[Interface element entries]
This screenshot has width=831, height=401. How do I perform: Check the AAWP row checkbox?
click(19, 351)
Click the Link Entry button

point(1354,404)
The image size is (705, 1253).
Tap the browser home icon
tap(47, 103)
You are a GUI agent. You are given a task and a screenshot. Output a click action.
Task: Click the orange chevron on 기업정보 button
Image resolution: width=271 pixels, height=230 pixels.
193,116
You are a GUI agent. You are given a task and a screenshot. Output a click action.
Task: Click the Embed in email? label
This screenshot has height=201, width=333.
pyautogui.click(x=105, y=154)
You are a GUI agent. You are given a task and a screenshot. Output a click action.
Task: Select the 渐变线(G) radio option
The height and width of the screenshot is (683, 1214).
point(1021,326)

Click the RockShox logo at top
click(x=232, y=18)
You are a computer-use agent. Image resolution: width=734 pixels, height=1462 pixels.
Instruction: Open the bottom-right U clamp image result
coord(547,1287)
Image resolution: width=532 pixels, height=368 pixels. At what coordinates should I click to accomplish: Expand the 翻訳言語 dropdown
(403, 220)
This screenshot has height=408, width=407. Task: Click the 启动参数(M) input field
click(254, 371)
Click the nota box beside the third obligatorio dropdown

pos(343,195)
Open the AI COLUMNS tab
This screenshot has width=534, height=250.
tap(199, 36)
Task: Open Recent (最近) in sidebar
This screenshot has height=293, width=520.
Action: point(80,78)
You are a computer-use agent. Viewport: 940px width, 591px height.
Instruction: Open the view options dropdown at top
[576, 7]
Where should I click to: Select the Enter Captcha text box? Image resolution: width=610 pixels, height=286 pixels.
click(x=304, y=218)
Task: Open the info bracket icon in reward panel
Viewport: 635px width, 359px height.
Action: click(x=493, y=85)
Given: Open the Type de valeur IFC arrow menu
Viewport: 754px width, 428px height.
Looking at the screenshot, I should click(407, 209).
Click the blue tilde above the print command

**What is required:**
Copy out every entry above word for word, with no changes.

**Finished task:**
This screenshot has width=831, height=401. How do I perform: Check the AAWP row checkbox?
click(19, 351)
Click the Link Entry button

point(1354,404)
The image size is (705, 1253).
Tap the browser home icon
tap(47, 103)
You are a GUI agent. You are given a task and a screenshot. Output a click action.
Task: Click the orange chevron on 기업정보 button
Image resolution: width=271 pixels, height=230 pixels.
193,116
You are a GUI agent. You are given a task and a screenshot. Output a click action.
Task: Click the Embed in email? label
This screenshot has height=201, width=333.
pyautogui.click(x=105, y=154)
You are a GUI agent. You are given a task and a screenshot. Output a click action.
Task: Select the 渐变线(G) radio option
The height and width of the screenshot is (683, 1214).
point(1021,326)

Click the RockShox logo at top
click(x=232, y=18)
You are a computer-use agent. Image resolution: width=734 pixels, height=1462 pixels.
Instruction: Open the bottom-right U clamp image result
coord(547,1287)
Image resolution: width=532 pixels, height=368 pixels. At what coordinates should I click to accomplish: Expand the 翻訳言語 dropdown
(403, 220)
This screenshot has height=408, width=407. Task: Click the 启动参数(M) input field
click(254, 371)
Click the nota box beside the third obligatorio dropdown

pos(343,195)
Open the AI COLUMNS tab
This screenshot has width=534, height=250.
tap(199, 36)
Task: Open Recent (最近) in sidebar
This screenshot has height=293, width=520.
Action: point(80,78)
You are a computer-use agent. Viewport: 940px width, 591px height.
Instruction: Open the view options dropdown at top
[576, 7]
Where should I click to: Select the Enter Captcha text box? Image resolution: width=610 pixels, height=286 pixels.
click(x=304, y=218)
Task: Open the info bracket icon in reward panel
Viewport: 635px width, 359px height.
Action: click(x=493, y=85)
Given: Open the Type de valeur IFC arrow menu
Viewport: 754px width, 428px height.
Looking at the screenshot, I should click(407, 209).
Click the blue tilde above the print command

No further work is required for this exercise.